GNOME (GNU Network Object Model Environment)

What is GNOME (GNU Network Object Model Environment)?

GNOME (GNU Network Object Model Environment) is a graphical user interface (GUI) and set of computer desktop applications for Linux operating system (OS) users. It's intended to make a Linux OS easy to use for nonprogrammers. GNOME generally corresponds to the Windows desktop interface and its most common set of applications. In fact, GNOME enables users to select one of several desktop appearances.

With GNOME, the UI can, for example, be made to look like Windows or like macOS. In addition, GNOME includes a set of the same type of applications found in Microsoft Office: a word processor, spreadsheet program, database manager, presentation developer, web browser and email program.

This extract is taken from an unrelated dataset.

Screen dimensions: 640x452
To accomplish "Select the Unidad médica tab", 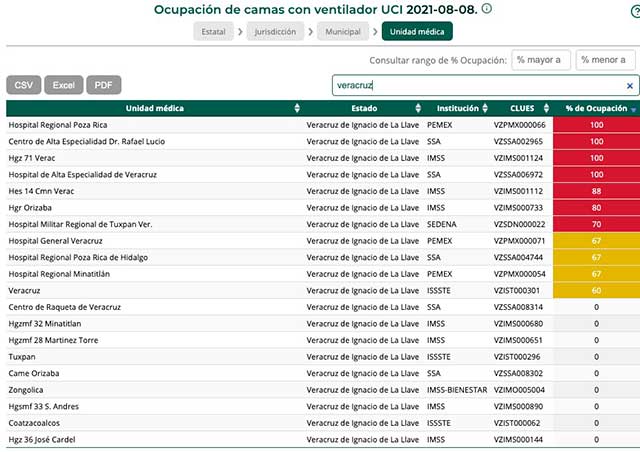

GNOME is derived from a long-running volunteer effort under the auspices of the Free Software Foundation, the organization founded by Richard Stallman. Stallman and fellow members of the Free Software Foundation believe that software source code should always be public and open to change so that it can continually be improved by others. GNOME is, in part, an effort to make Linux a viable alternative to Windows so that the desktop OS market is not controlled by a single vendor. GNU is the Free Software Foundation's own OS and set of applications. Linux was developed by Linus Torvalds, who, assisted by contributors, added a kernel to additional OS components from GNU.

GNOME comes with an object request broker supporting Common Object Request Broker Architecture so that GNOME programs and programs from other OS platforms in a network are able to interoperate. GNOME also includes a widget library that programmers can use to develop applications that use the GNOME UI. In addition to a desktop version, GNOME also comes as a UI and set of applications for mobile devices.